For the past two weeks, I have been reading research on a much debated subject among educators - Accelerated Reader, also known as AR. I have read page after page of research, blog posts, and articles. I even stayed up until 1:00 on a school night immersing myself in this topic.
Why? I am very much against AR for many reasons, but I want to have conversations with the teachers who support it and the decision makers in my school district. Thanks to Pernille Ripp and Donalyn Miller and their session at Nerdcamp in Michigan last summer, I have requested an opportunity to open the discussion about AR. I want to be prepared with research to back up my beliefs. I want to have counterpoints to their points. My mission is to protect the love of reading in my classroom, and I cannot just talk from my heart.

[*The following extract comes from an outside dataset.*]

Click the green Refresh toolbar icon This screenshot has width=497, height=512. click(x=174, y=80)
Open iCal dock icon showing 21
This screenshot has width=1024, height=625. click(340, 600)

But sometimes I reach a point where I start doubting my beliefs. I start asking, "Are they right? Am I wrong?"
This week I had three incidents in my classroom that helped me put those thoughts back into perspective.
One of my students finished reading Harry Potter and the Sorcerer's Stone this week. He came into my class complaining because he could not take an AR test on it and wanted to know why. I explained to him that he could not take a test on a book he has already read. He said he had not read the book "this year."

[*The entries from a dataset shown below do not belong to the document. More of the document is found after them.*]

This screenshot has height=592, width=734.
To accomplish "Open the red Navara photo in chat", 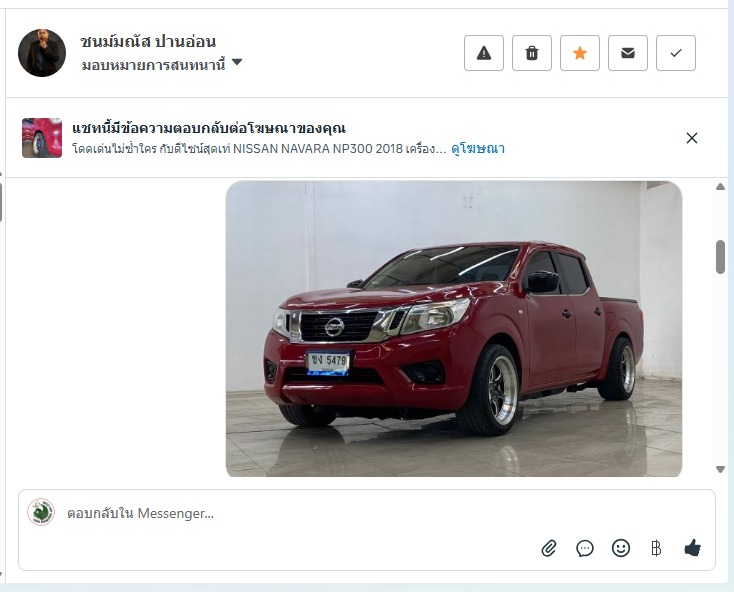I will click(454, 329).
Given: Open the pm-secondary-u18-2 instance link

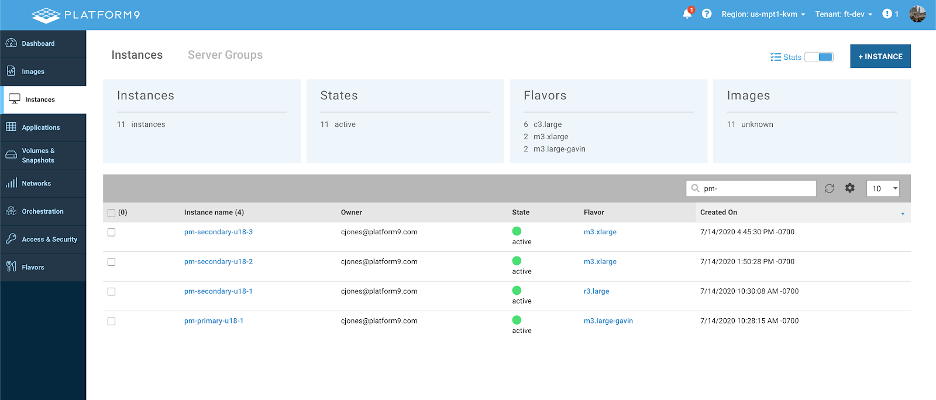Looking at the screenshot, I should pos(218,261).
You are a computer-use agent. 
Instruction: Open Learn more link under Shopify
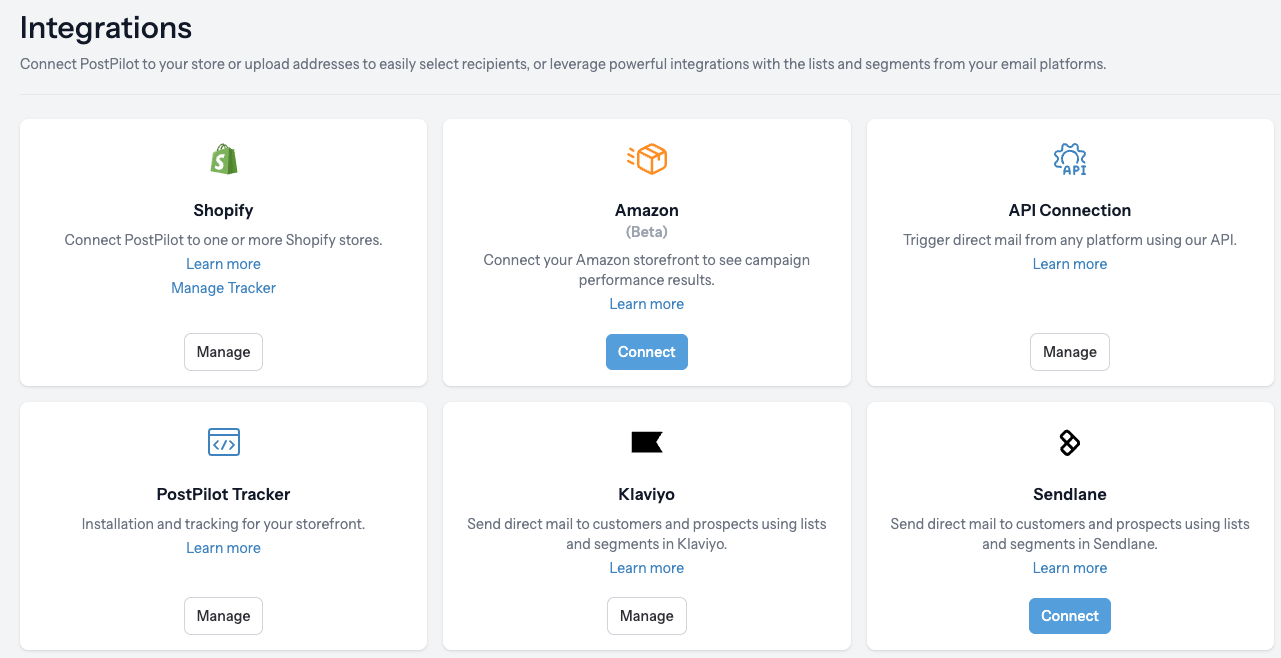click(223, 264)
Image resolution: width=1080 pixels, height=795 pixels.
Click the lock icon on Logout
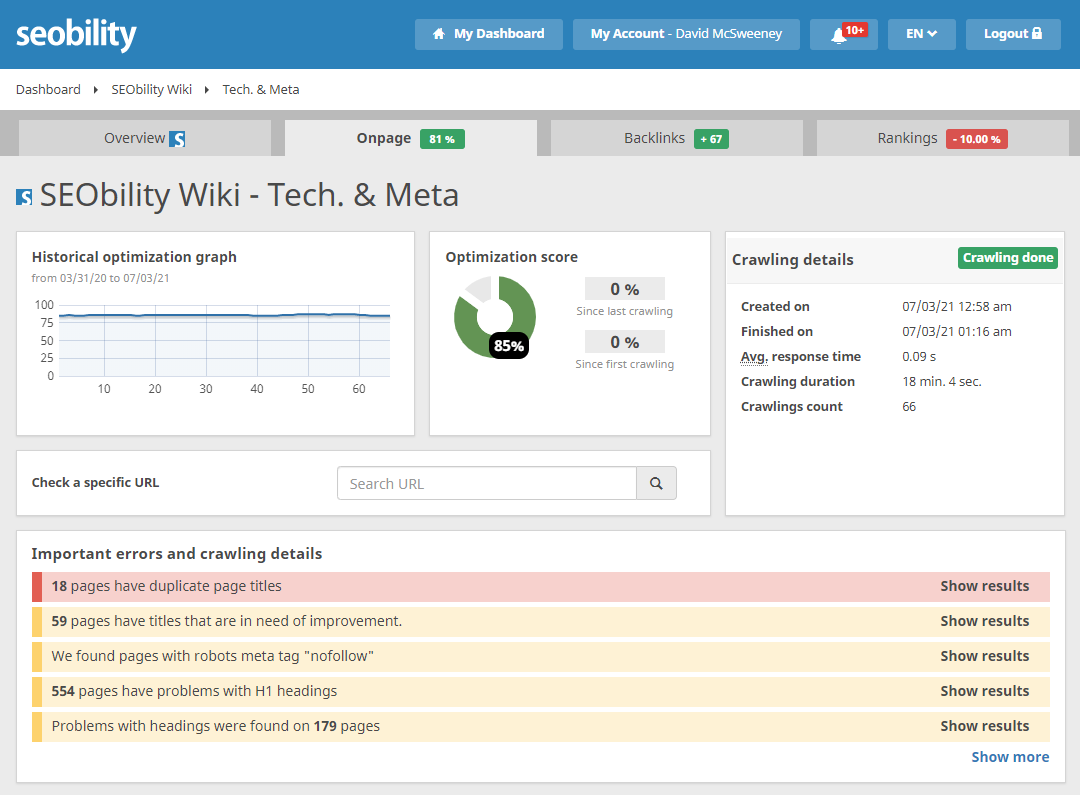(1037, 34)

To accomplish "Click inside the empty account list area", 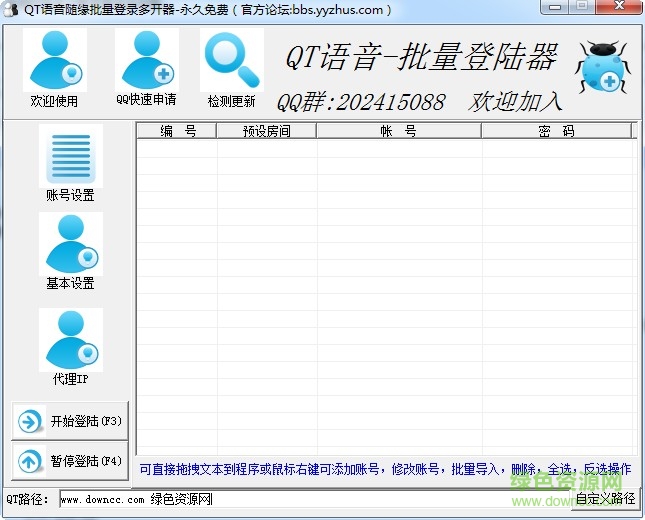I will tap(385, 300).
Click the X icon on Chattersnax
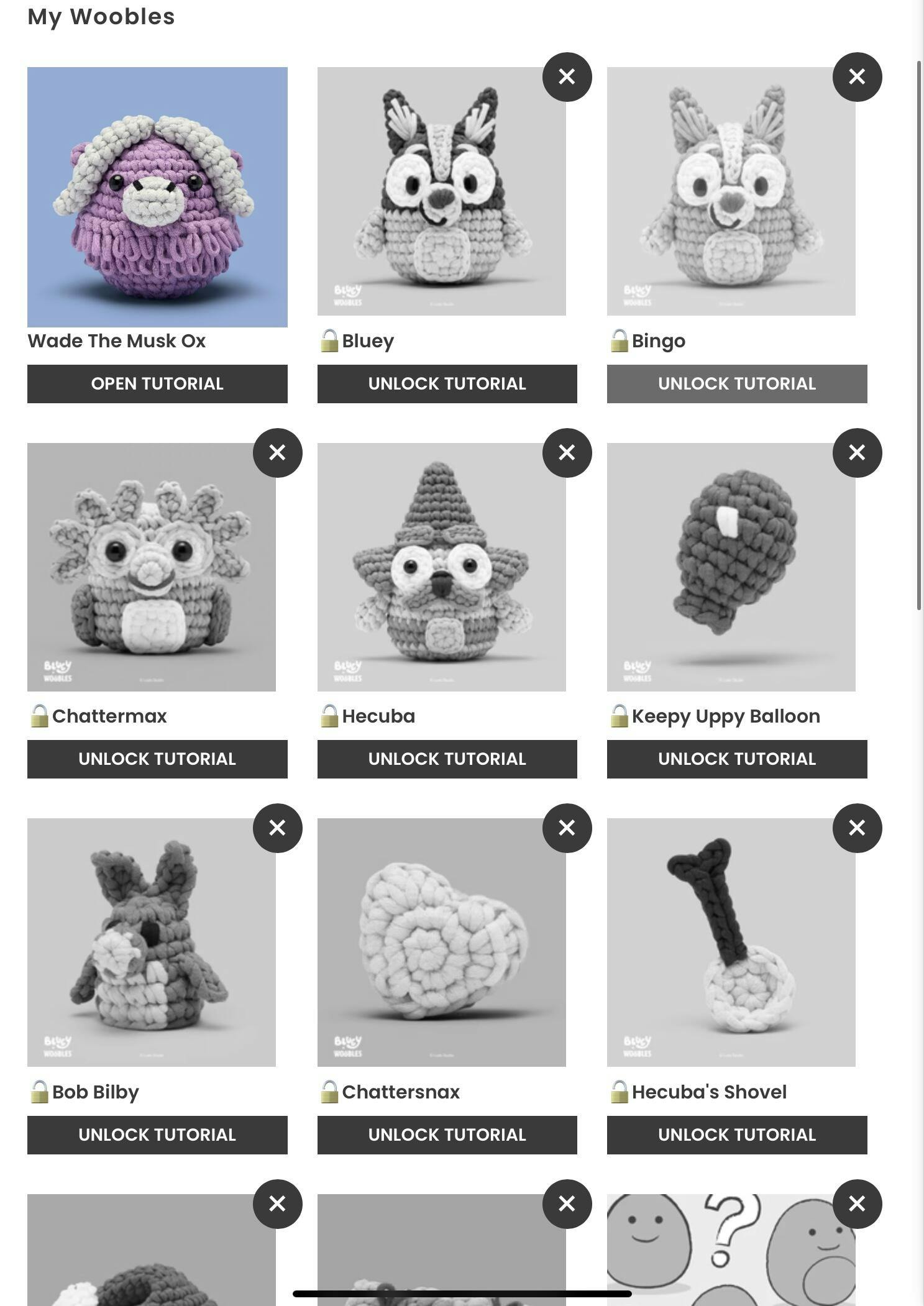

When I explained to him that the books he read in elementary school follow him to the middle school, he replied, "You mean I read that book for nothing?"
I said, "Did you enjoy the book?"
He nodded his head yes, and I replied, "That is what matters the most."
A co-worker's third grade daughter came into school proudly announcing, "I met my AR goal and made the 100 point club today, and now I don't have to read anymore."
My heart sank. I know she is a reader because I share books from my classroom library with her, and I know she will continue to read. But this attitude towards reading is prevalent in so many of our students.
Last week I started book clubs with my students, and today was our first Discussion Day. In one of my classes, we discussed what worked and what didn't work. One student who has become a reader this year said, "We talked about the book and asked questions about the confusing parts. It was fun!"
I stopped him right there and told him that he had just made my day. That is what reading is all about. No points, no incentives, no tests...just reading for fun.
Maybe I should stop reading the research. Maybe I should pay more attention to the research right inside my own classroom.